* **Your objective**: Set down the entries again word for word, without any of the images.

* **Given entries**:
··········

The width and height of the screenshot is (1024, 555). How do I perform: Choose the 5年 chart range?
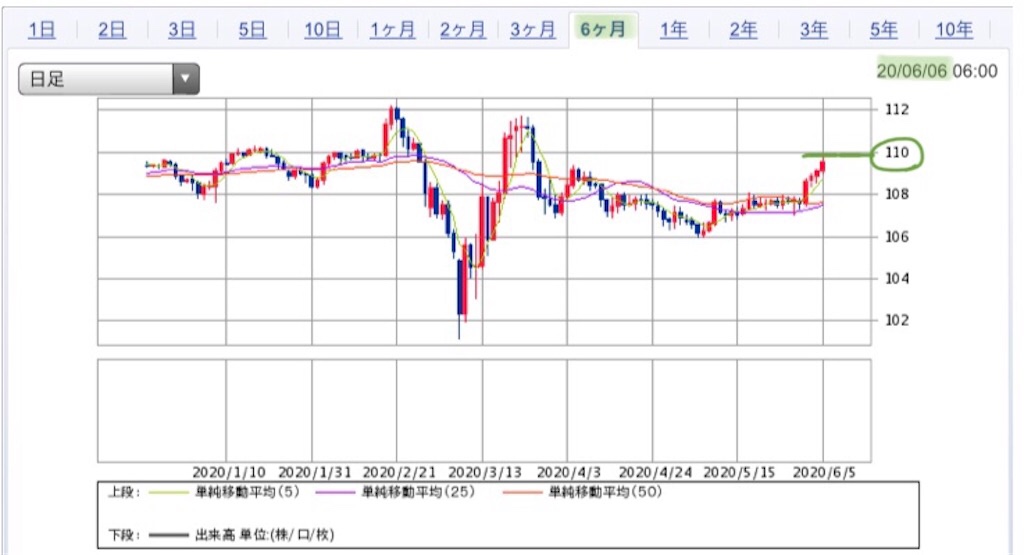[884, 29]
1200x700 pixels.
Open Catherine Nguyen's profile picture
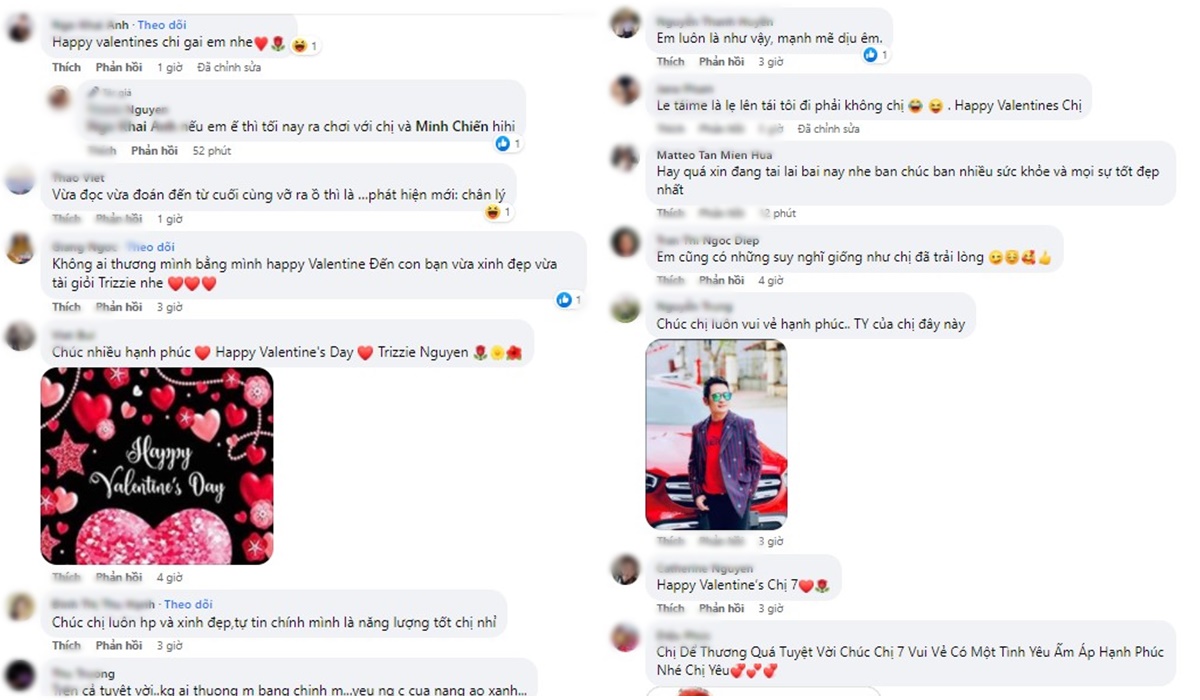click(625, 569)
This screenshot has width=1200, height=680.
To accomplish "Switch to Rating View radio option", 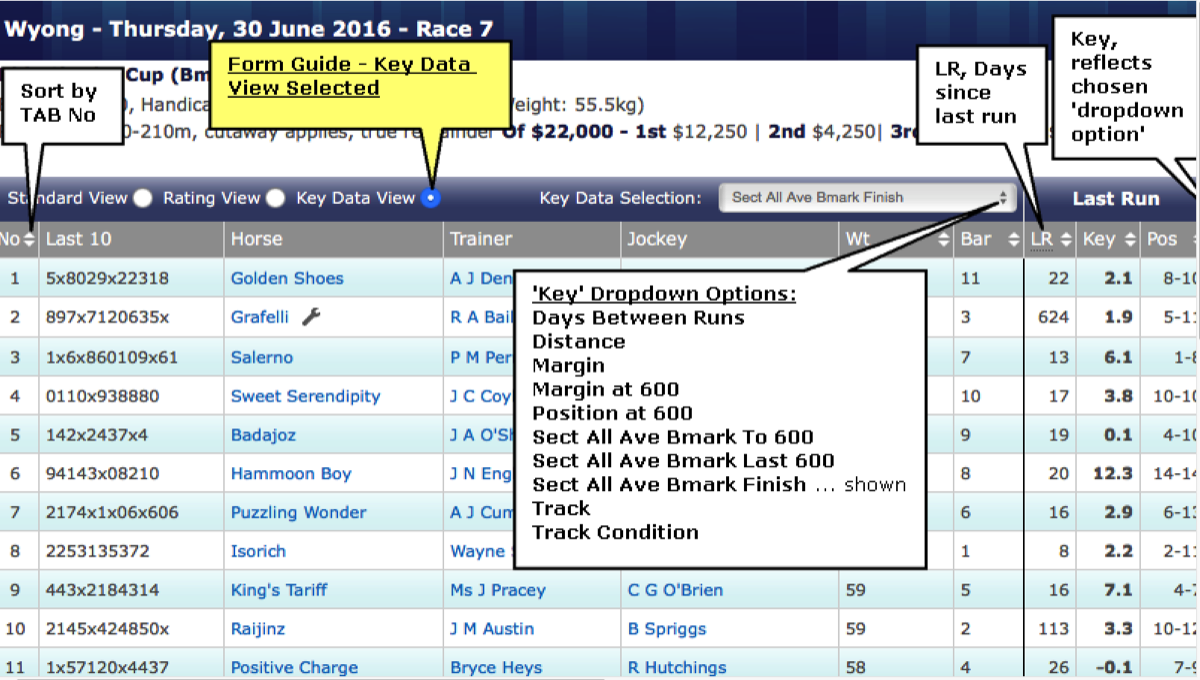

··········

* **Result of the task**:
The width and height of the screenshot is (1024, 555). How do I perform: Choose the 5年 chart range?
[884, 29]
1200x700 pixels.
Open Catherine Nguyen's profile picture
click(625, 569)
This screenshot has width=1200, height=680.
To accomplish "Switch to Rating View radio option", 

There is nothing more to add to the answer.